--- PROMPT ---
Whenever the word "computer" turns up in a line of the data below, copy that line.

--- DATA SHOWN ---
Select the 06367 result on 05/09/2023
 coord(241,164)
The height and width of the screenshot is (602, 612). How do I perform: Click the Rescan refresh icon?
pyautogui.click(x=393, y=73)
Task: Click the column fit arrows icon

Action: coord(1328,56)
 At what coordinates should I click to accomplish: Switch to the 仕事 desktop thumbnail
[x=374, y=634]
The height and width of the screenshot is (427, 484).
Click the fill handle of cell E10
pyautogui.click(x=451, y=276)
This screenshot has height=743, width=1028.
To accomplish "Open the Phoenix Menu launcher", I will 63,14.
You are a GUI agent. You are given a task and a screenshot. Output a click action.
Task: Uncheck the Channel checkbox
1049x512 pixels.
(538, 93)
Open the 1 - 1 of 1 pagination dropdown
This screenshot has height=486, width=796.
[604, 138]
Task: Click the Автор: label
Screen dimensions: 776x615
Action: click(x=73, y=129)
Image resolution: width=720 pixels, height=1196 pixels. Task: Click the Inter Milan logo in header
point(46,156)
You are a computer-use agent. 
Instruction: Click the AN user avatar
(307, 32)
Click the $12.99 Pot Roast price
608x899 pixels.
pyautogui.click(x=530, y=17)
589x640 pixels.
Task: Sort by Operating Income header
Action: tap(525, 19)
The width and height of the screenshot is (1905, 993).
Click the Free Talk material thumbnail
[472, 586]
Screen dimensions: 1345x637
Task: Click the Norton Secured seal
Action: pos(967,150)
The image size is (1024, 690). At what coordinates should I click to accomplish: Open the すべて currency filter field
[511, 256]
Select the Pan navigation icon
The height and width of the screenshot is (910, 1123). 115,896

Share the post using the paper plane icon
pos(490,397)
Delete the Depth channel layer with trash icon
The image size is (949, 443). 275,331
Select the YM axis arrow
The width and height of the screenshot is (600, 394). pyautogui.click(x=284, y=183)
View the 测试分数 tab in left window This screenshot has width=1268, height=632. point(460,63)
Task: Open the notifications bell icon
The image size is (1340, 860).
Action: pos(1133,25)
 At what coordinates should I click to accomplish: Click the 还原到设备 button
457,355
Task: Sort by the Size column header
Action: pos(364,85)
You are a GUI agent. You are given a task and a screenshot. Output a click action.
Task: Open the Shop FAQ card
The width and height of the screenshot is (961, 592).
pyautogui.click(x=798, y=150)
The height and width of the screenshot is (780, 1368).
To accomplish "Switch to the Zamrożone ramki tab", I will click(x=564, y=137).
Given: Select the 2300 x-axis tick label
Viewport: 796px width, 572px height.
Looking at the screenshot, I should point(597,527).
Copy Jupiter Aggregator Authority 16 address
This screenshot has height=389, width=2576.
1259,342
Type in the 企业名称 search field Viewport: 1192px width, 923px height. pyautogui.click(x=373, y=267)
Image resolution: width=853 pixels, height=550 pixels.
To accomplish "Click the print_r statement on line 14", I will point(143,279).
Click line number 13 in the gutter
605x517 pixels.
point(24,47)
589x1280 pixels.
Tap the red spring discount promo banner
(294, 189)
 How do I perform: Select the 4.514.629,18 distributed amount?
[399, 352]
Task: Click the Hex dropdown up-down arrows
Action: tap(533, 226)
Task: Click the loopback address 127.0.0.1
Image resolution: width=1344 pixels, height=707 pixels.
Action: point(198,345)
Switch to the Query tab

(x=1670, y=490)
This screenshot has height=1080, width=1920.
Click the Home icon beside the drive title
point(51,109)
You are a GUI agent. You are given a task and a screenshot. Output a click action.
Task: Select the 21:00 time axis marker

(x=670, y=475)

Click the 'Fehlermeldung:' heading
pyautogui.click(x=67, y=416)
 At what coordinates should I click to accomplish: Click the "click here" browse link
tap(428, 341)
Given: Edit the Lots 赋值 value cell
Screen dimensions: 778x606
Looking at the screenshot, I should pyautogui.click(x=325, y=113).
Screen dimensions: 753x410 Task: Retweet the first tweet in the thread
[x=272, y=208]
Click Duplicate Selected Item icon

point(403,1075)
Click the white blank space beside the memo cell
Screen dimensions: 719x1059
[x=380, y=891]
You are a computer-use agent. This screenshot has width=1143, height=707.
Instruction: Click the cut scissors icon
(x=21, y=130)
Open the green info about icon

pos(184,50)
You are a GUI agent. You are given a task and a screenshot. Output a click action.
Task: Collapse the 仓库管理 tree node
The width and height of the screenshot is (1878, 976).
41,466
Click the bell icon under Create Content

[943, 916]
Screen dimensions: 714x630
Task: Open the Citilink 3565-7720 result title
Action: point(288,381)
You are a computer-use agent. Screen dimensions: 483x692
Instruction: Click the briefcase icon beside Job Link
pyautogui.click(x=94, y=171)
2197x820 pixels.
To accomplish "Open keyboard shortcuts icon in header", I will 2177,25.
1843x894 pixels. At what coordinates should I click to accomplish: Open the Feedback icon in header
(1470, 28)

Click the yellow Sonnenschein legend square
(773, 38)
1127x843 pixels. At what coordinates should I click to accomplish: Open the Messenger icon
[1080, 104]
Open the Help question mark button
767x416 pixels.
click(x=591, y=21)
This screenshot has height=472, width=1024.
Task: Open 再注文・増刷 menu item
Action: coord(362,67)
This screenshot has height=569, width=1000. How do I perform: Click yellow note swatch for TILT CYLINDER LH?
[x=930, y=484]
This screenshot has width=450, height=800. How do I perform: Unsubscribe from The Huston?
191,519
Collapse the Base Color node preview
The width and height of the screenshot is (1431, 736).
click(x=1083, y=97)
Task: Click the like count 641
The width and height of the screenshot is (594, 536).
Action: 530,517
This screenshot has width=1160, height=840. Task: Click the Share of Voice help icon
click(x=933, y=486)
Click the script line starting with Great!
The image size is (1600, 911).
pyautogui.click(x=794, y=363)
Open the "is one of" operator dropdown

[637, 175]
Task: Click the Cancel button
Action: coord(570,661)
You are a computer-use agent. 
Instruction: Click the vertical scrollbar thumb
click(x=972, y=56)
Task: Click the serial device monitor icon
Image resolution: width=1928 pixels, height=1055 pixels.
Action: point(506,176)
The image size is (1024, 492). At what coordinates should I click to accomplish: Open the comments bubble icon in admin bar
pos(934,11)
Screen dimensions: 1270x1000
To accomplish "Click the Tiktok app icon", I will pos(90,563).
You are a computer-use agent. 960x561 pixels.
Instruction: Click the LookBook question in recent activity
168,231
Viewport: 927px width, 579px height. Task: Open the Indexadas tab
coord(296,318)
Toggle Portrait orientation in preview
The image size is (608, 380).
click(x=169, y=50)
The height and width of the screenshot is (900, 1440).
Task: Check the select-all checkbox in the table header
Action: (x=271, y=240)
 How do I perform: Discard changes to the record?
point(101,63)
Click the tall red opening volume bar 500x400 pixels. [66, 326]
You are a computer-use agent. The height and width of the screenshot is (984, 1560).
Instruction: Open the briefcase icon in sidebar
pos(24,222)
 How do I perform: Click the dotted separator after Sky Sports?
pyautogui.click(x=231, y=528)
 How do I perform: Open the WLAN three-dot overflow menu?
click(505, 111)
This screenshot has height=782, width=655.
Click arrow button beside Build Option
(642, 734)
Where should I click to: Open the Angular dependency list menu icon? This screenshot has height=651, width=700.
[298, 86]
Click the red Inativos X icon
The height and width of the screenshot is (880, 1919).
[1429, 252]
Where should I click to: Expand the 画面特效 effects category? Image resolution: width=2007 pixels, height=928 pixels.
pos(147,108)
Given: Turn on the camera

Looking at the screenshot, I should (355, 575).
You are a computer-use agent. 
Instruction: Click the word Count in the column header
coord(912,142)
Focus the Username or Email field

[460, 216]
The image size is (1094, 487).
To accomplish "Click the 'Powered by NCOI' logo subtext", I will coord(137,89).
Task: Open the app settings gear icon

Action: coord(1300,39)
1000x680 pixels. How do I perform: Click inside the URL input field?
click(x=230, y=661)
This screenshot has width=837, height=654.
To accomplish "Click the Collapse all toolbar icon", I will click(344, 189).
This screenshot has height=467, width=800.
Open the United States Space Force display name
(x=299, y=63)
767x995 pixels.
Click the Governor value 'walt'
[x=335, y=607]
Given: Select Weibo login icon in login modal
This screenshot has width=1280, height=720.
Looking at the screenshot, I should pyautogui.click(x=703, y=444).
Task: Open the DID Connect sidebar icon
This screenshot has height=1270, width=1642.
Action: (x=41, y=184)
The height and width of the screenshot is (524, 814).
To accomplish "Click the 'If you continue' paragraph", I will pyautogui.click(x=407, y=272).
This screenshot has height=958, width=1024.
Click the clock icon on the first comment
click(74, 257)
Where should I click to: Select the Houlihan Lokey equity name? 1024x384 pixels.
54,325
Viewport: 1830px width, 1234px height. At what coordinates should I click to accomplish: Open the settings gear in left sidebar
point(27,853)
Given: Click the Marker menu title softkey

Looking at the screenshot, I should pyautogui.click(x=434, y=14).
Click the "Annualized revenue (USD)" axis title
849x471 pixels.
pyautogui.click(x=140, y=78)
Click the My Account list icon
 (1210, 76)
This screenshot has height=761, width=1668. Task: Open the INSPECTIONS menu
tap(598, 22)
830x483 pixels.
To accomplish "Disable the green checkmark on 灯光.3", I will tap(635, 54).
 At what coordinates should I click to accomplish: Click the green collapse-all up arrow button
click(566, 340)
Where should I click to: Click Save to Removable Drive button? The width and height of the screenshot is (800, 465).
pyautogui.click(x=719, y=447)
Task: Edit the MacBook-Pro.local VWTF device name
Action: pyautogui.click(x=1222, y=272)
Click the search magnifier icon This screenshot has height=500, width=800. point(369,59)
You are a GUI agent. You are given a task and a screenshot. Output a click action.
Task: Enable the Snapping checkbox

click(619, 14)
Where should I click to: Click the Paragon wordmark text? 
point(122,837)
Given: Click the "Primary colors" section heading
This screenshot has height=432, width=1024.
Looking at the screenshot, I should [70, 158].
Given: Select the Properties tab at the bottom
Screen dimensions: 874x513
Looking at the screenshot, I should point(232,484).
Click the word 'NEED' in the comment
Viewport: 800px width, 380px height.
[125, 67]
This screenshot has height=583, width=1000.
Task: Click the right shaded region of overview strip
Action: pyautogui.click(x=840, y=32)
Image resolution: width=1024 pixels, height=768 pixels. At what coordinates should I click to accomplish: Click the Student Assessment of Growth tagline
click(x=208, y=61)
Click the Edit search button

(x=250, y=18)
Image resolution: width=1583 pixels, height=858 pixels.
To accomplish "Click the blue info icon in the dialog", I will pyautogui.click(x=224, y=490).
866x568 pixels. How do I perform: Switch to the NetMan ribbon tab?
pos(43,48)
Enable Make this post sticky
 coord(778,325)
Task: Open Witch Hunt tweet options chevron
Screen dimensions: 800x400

--- RESPONSE TO THE TASK ---
You are a computer-use agent. 
You are a computer-use agent. This screenshot has width=1143, height=707.
You are a computer-use agent. Screen dimensions: 483x692
You are a computer-use agent. 
You are a computer-use agent. 960x561 pixels.
You are a computer-use agent. The height and width of the screenshot is (984, 1560).
You are a computer-use agent. 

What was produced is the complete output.